As we argue in the paper, individual light curves simply aren’t that constraining of the spot properties. In fact, the light curve in the example above is unable to confidently tell us if the spots are small or large! We can learn parameters much more precisely if we analyze many light curves of similar stars at once. To this end, let’s analyze all 50 flux samples we generated earlier.

The joint probability is just the product of the probabilities for each dataset, so in log space we can simply take the sum over all 50 light curves:

[30]:
r = np.linspace(10, 45, 100)
ll = np.zeros_like(r)
for k in tqdm(range(len(r))):
    ll[k] = np.sum([log_likelihood(f[n], r[k]) for n in range(50)])

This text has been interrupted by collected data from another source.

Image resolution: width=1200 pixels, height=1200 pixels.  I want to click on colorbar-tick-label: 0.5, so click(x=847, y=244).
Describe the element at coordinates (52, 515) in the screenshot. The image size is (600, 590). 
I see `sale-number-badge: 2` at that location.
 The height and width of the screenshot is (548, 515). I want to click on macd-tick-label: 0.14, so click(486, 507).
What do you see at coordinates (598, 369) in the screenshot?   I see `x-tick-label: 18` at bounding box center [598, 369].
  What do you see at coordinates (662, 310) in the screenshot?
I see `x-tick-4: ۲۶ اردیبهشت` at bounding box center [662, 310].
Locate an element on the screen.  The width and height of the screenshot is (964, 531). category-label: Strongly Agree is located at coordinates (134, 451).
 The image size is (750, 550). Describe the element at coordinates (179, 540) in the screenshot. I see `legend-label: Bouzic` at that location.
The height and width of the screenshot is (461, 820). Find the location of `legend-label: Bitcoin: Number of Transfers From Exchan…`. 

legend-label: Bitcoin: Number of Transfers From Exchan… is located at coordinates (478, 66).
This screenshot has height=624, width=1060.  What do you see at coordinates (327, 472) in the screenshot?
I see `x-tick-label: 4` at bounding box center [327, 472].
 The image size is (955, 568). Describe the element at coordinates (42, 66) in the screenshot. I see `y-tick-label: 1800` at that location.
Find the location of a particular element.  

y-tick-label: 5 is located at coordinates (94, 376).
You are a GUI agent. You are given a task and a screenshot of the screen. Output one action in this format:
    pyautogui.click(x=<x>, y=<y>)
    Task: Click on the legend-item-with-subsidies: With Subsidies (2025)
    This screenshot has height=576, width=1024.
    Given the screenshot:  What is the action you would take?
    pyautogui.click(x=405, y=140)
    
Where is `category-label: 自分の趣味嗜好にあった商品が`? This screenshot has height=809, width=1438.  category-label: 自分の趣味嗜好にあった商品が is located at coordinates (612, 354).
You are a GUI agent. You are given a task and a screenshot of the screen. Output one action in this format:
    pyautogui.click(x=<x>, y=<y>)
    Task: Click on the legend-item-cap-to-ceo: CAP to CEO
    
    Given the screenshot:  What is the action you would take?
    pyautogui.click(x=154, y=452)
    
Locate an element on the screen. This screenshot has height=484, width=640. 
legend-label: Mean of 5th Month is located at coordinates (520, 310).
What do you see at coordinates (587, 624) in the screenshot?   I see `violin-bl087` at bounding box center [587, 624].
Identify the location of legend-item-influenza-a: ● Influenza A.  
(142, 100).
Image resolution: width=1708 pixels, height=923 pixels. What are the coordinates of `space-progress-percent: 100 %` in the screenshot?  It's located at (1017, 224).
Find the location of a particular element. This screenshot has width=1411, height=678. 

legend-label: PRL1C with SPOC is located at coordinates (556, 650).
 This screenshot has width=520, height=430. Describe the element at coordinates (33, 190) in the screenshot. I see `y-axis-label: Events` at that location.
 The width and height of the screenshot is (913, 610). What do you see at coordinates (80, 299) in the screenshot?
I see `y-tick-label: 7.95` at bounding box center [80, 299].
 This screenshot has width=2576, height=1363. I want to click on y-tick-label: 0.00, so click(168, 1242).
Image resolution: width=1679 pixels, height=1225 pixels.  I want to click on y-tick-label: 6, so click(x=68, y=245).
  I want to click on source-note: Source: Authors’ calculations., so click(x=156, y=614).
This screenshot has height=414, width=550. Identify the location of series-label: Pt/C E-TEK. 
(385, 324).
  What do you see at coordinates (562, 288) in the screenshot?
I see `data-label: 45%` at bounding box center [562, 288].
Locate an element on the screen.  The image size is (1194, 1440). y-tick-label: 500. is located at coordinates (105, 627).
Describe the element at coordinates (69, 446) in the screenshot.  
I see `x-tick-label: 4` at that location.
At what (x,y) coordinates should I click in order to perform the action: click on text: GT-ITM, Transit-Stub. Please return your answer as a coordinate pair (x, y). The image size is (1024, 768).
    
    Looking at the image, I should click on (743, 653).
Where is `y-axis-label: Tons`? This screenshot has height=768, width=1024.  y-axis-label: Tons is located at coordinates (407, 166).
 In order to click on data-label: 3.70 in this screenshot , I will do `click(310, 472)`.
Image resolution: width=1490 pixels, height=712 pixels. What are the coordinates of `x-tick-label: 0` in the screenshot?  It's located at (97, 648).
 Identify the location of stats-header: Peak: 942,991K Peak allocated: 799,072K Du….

Here is our posterior constraint (as before) on the radius:

[31]:
likelihood = np.exp(ll - np.max(ll))
prob = likelihood / np.trapz(likelihood, r)
plt.plot(r, prob, label="posterior")
plt.axvline(20, color="C1", label="truth")
plt.legend()
plt.ylabel("probability density")
plt.xlabel("spot radius [degrees]")
plt.show()
../../_images/notebooks_Quickstart_81_0.png

It’s much, much tighter, still consistent with the truth, and the degeneracy is gone. Ensemble analyses rock!

Note

You may have noticed that what we did in this tutorial was a bit circular: we generated samples from our GP, then used that same GP to infer the values of the hyperparameters. A much more rigorous test of the validity of the GP is to apply it to data generated with an actual forward model of spotted stellar surfaces. We devote a large section of our paper to doing just that, and showing that our GP is in fact well calibrated.

That’s it for this quick start tutorial. Be sure to check the other examples in this directory!